Oftentimes, it's a very manual process. We saw during the mass layoffs; organisations were not managing their skills inventory. Because after they did mass layoffs, they realised: ‘we let the wrong people go’. Then they looked to hire back and didn't necessarily know what gaps they needed to filI. That's probably one of the biggest areas of opportunity.
5. The problem was/is due to lack technology or human error?
The fault is multi-sided. I think older technology, lack of adoption of AI – both in older technologies or fear of organisations to embrace AI-driven skills, taxonomies or AI-matching, for concerns around ethical and bias-free matching. There are a lot of questions out there in the market. The mindset of too many organisations on the talent supply chain is ‘we don't clearly have what we need right now/aware of, so, we'll just go hire somebody’. I think the re-discovery using internal talent, opportunity marketplaces, skills technology and AI-matching – those are the things that we need to close the loop.
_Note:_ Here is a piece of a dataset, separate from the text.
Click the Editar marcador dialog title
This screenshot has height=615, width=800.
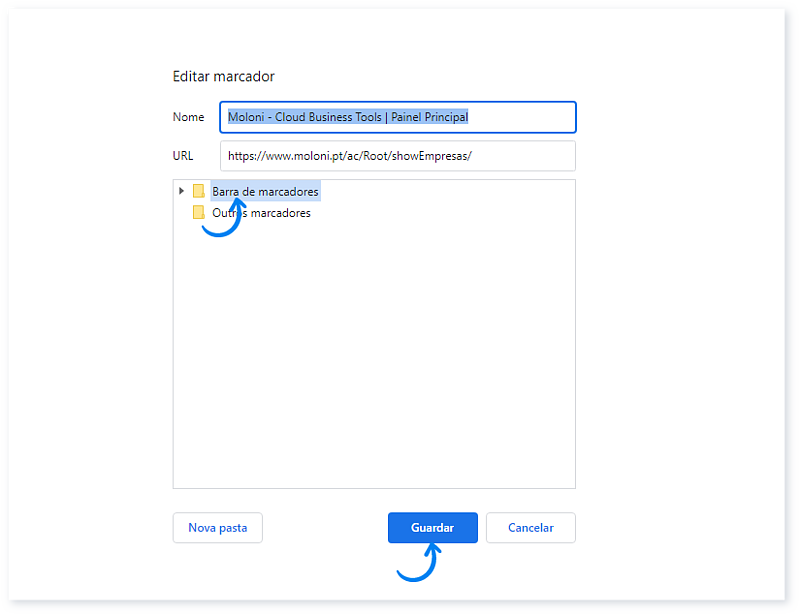coord(224,76)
6. How important is AI in HCM these days? Has the mood changed since ChatGPT debuted last year and AI became the central point of all tech conversations?
As I mentioned earlier, the talent supply chains were challenged by companies due to not embracing AI. But that has shifted. AI is pervasive across the board now. It is fundamental to what you would expect in an effective human capital management system. There's no way that we could handle the volume of analyses we need to make and drive the decisions which are possible with AI and the automation.
At Oracle, our approach with AI is to infuse our user experience. We make sure that it's dynamic, personalised and contextual. It changes with you based on who you are, where you are, what process and you're performing. It's very dynamic. We also use AI in our processes, including recruiting, matching people, learning.
We also use it in our AI-driven skills management and analytics. So, when you're evaluating data and there's missing data, AI can evaluate and self-correct the data as opposed to you having to go back and doing it all by yourself. NLP and NLG capabilities do the storytelling around it. Any effective technology, especially, those around people will make effective use of AI or our conversational interfaces. AI is present in every aspect of our suite.
How about Generative AI?
We haven't embedded that in our technology but we certainly see opportunities ahead.